Fig. 2.

[⁶⁴Cu]DOTA-JF5 as disease-specific PET-tracer for A. fumigatus lung infection. (A) Sagittal maximum intensity projections (MIP), MRI, and fused PET/MRI images of PBS-treated mice and S. pneumoniae-, Y. enterocolitica-, and A. fumigatus-infected mice injected with [⁶⁴Cu]DOTA-JF5 (48 h after infection). Tracer injection demonstrates highly specific accumulation in A. fumigatus-infected lung tissue compared with bacterial-infected or sham-treated animals. (A, Lower) Lungs of the respective animals. (B) Quantification of the in vivo PET images showed a significantly higher uptake of [⁶⁴Cu]DOTA-JF5 in the lungs of A. fumigatus-infected animals compared with the lungs of the control groups. (C) The ex vivo biodistribution confirmed the in vivo PET results with significantly higher uptake of [⁶⁴Cu]DOTA-JF5 in the lungs of A. fumigatus-infected animals compared with the lungs of control animals 48 hpi.
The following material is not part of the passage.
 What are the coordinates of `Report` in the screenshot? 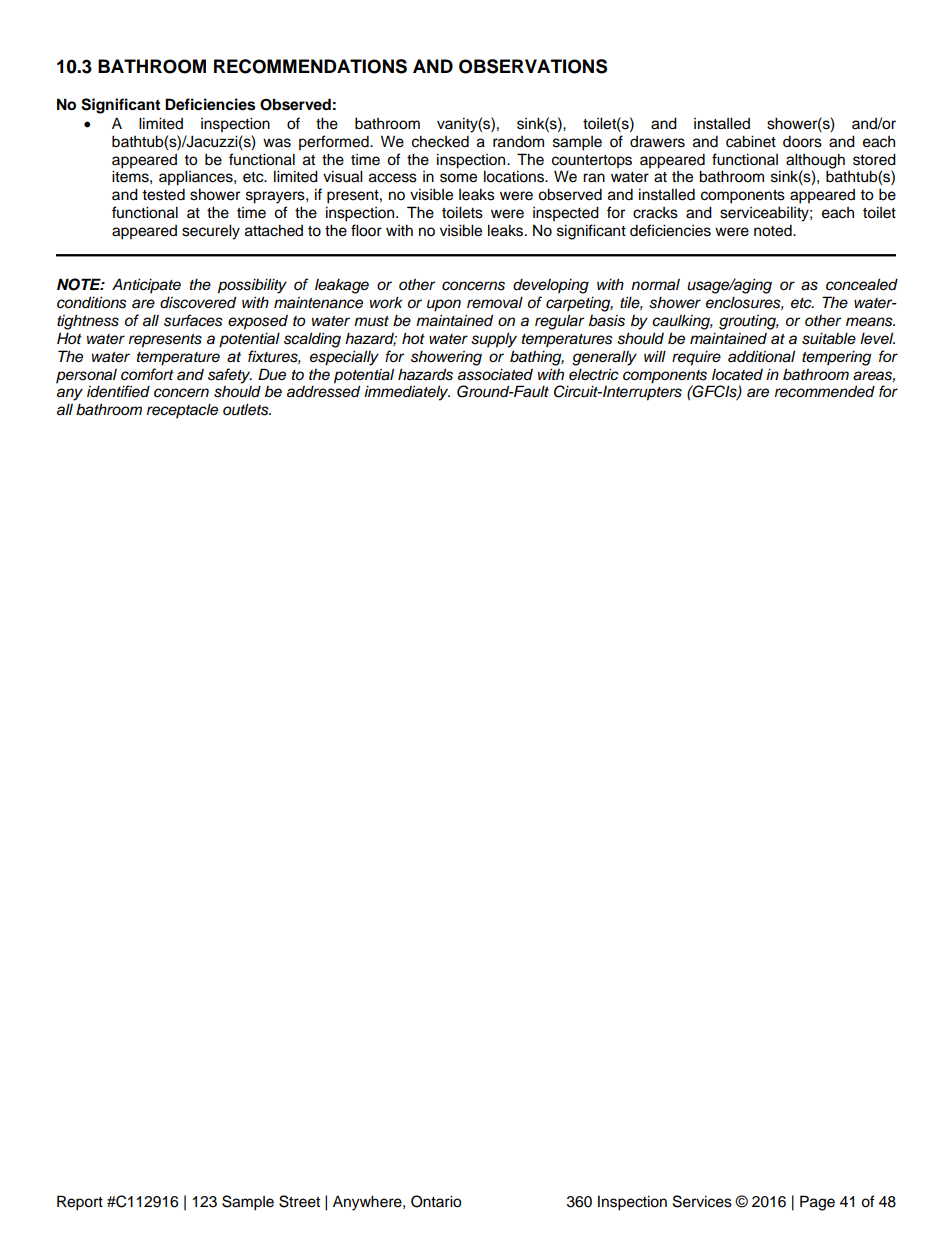 It's located at (80, 1203).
The systemic infection at the late stage of the disease in neutropenic and A. fumigatus-infected animals is reflected by higher tracer accumulation in lymphatic and other organs. Black bars, PBS-treated controls (n = 8); blue bars, S. pneumoniae-infected mice (n = 5); orange bars, Y. enterocolitica-infected mice (n = 5); red bars, A. fumigatus-infected mice (n = 5). Data are expressed as the average ± SD (%ID/cc: PET; %ID/g: ex vivo biodistribution), one-way ANOVA, post hoc Tukey–Kramer corrected for multiple comparisons, *P < 0.05.